Film often portrays beauty salons as an urban female theater: one stage with a carefully crafted cast, whose interactions elicit precise reactions from the audience (laughter, sympathy, etc.) We see familiar faces like Queen Latifah or Sherri Shepherd playing familiar archetypes like housemother or quippy sidekick. We are invited to absorb this environment as objective observers.
For “IN THE CHAIR”, I would like to portray a different side of the beauty salon microcosm. I want to create a subjective experience for the viewer - the experience, as I know it.
Entering a salon as a new client is an intense and nerve wrecking experience. You are walking into a room of unfamiliar women, whom you must trust to with your hair – and in part, your identity. It’s difficult to feel at home in a new salon. The hairdressers are buzzing around and gossiping. People are popping in and out of the salon to chat or sell merch. You can feel the anxiety of other clients as they go through the motions of having braids put in, braids taken out, weaves being sewn, relaxers being applied, and the like. When you finally sit down with your stylist cum stranger, you feel like a job. You instantly compare her to your old stylist – “T”, who immediately welcomed you with jokes and a sincere desire to engage with you about your life and your hair, which, in the confines of the salon, seem intimately connected. This new girl does not put you at ease. Every stroke of her comb sits you up further in your seat. Every noise from the salon compels you to turn your head, but god forbid you do so and give the new girl an excuse to fuck up. As if this weren’t enough, your back is turned from the mirror, making it impossible for you to see what you look like. And as you reach your hand to feel your new coif, your stylist bats it away. You must simply succumb to the incoherence – the cacophony of the salon’s exterior, the tears of the little girl next to you, the laughter of the two stylists watching Maury, and the outcome of your hair in the aggressive hands of an unfamiliar stylist.

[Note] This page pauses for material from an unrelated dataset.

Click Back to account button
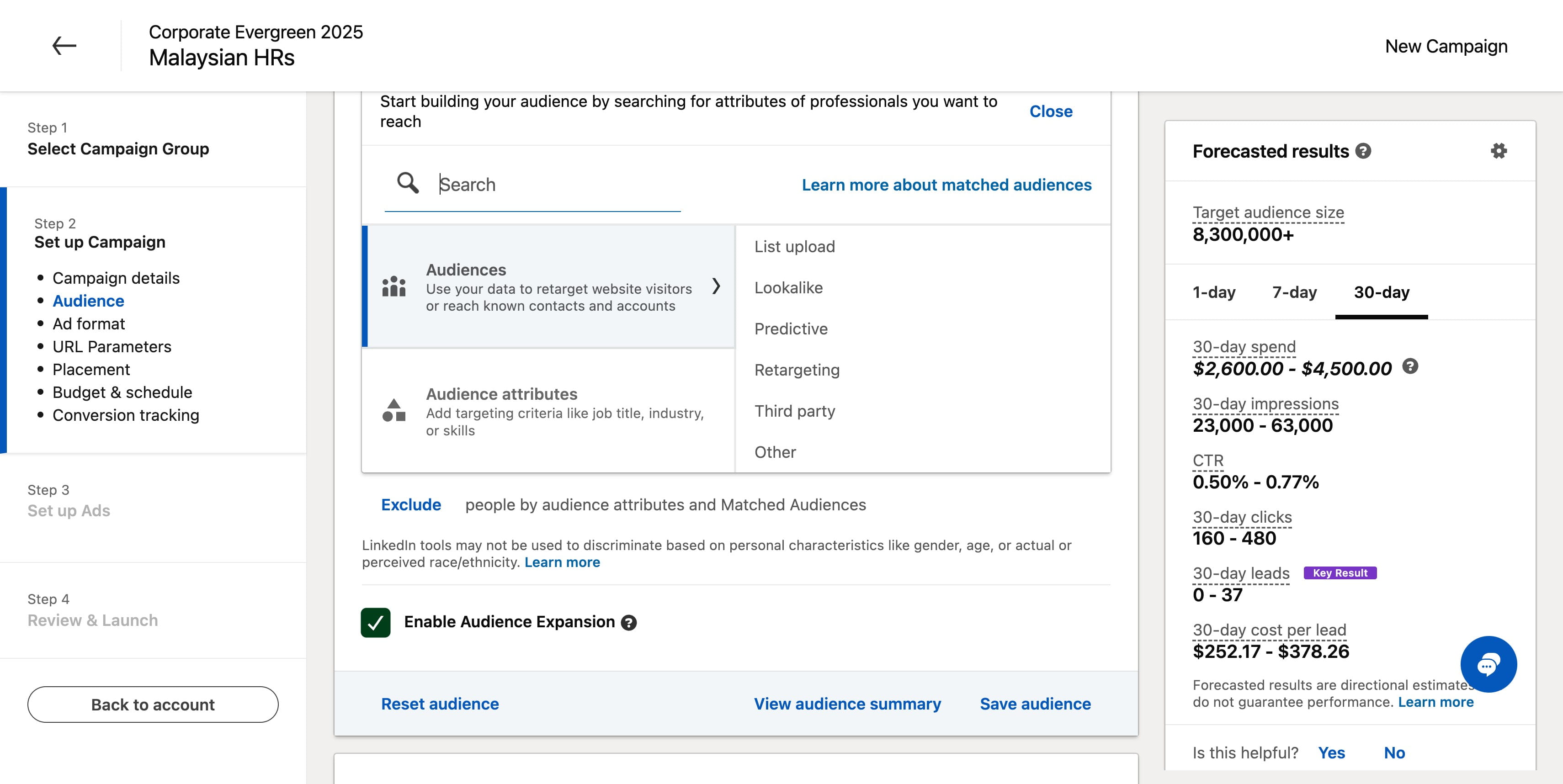The width and height of the screenshot is (1563, 784). click(x=153, y=705)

I want to create this experience on film. I want to root the viewer in the gaze of a young woman (Kayla, 21) who comes to a Bed Stuy salon for the first time. Through doc style camera (a la Chop Shop and Man Push Cart) the viewer will experience the ‘in between’ moments, and visually align Kayla’s confusion and nervousness. Kayla’s periphery will be limited, so the audience will see little more than she would be able to. With visual periphery limited, Kayla and the audience will have to piece together much of the environment through sound. Sound design will be imperative to this film. The conversations in the background will weave in and out very randomly. The audience will pick up multiple conversations and noises simultaneously, adding to the chaos.